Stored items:

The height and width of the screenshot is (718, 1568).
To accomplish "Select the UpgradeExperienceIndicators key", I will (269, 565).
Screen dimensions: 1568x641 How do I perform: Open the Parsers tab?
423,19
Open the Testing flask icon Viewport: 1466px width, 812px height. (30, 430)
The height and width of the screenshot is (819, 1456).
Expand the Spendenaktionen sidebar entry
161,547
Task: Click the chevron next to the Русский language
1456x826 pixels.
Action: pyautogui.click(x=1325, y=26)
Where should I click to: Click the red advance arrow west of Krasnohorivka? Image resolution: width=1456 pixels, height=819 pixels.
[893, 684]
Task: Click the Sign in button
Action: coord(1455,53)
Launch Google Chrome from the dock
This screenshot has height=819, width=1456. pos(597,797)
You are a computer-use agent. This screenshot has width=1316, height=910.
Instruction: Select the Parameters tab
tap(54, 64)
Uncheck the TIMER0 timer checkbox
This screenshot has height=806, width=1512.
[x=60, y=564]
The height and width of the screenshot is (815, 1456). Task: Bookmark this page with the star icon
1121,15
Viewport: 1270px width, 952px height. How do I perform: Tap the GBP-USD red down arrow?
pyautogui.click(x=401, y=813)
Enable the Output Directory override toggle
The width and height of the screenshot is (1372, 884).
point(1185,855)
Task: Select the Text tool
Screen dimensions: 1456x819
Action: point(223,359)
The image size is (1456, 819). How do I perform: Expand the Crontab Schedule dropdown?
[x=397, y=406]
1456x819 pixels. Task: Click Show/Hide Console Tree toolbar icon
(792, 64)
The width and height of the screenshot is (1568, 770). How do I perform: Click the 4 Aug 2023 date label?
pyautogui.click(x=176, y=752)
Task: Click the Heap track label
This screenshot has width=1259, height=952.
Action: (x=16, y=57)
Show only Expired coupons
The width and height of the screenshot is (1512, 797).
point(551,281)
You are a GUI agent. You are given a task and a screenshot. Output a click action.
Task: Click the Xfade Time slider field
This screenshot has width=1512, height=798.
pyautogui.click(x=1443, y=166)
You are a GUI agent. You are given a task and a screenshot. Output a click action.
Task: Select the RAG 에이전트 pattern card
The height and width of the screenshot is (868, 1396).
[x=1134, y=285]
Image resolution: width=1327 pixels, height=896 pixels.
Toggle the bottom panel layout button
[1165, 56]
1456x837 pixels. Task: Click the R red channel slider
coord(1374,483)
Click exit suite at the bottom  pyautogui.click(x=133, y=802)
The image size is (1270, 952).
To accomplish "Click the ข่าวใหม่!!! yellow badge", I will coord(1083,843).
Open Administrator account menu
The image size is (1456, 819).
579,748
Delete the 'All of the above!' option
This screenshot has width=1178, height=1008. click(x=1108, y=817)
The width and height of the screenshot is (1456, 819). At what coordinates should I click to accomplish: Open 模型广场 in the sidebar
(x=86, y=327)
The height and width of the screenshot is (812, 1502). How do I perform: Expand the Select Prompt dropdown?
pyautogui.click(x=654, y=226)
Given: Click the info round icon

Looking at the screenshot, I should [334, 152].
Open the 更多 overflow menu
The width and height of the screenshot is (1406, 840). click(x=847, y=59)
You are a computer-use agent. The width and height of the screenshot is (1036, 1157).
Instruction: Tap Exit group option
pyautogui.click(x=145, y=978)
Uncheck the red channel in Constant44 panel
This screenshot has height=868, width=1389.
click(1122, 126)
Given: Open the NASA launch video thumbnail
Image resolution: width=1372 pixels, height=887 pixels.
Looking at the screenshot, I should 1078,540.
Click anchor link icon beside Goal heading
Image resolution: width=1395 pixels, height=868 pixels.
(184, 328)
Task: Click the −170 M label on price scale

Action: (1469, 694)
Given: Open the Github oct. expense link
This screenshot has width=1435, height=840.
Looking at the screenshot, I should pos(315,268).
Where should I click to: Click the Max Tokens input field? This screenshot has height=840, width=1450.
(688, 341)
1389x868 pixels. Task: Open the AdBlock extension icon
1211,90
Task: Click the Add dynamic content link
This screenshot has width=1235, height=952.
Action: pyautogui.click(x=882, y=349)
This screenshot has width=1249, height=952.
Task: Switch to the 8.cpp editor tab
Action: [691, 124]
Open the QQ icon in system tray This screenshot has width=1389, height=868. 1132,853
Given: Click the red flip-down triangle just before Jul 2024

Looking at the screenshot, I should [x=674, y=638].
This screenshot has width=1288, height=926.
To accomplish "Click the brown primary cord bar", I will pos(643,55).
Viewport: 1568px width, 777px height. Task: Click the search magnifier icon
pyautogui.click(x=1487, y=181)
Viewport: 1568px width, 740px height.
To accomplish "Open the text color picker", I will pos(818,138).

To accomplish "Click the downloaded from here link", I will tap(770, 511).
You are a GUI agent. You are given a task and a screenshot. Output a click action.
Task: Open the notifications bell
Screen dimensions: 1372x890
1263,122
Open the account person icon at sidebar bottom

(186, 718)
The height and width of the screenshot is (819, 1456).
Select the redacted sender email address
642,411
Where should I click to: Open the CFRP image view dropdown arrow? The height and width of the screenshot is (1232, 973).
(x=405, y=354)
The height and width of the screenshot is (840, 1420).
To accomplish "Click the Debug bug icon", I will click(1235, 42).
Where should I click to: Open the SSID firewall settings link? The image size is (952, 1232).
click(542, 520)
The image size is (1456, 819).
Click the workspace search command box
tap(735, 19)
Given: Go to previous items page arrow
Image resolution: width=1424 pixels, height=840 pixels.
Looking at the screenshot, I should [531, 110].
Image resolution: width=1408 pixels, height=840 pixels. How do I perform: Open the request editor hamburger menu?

• **TASK BRIEF**: Take the line with "Screen dimensions: 1372x890" and every line after it in the data, and please reproduce them exactly, leaving out all other lines.

• **TASK SOLUTION**:
Screen dimensions: 1372x890
1263,122
Open the account person icon at sidebar bottom

(186, 718)
The height and width of the screenshot is (819, 1456).
Select the redacted sender email address
642,411
Where should I click to: Open the CFRP image view dropdown arrow? The height and width of the screenshot is (1232, 973).
(x=405, y=354)
The height and width of the screenshot is (840, 1420).
To accomplish "Click the Debug bug icon", I will click(1235, 42).
Where should I click to: Open the SSID firewall settings link? The image size is (952, 1232).
click(542, 520)
The image size is (1456, 819).
Click the workspace search command box
tap(735, 19)
Given: Go to previous items page arrow
Image resolution: width=1424 pixels, height=840 pixels.
Looking at the screenshot, I should [531, 110].
Image resolution: width=1408 pixels, height=840 pixels. How do I perform: Open the request editor hamburger menu?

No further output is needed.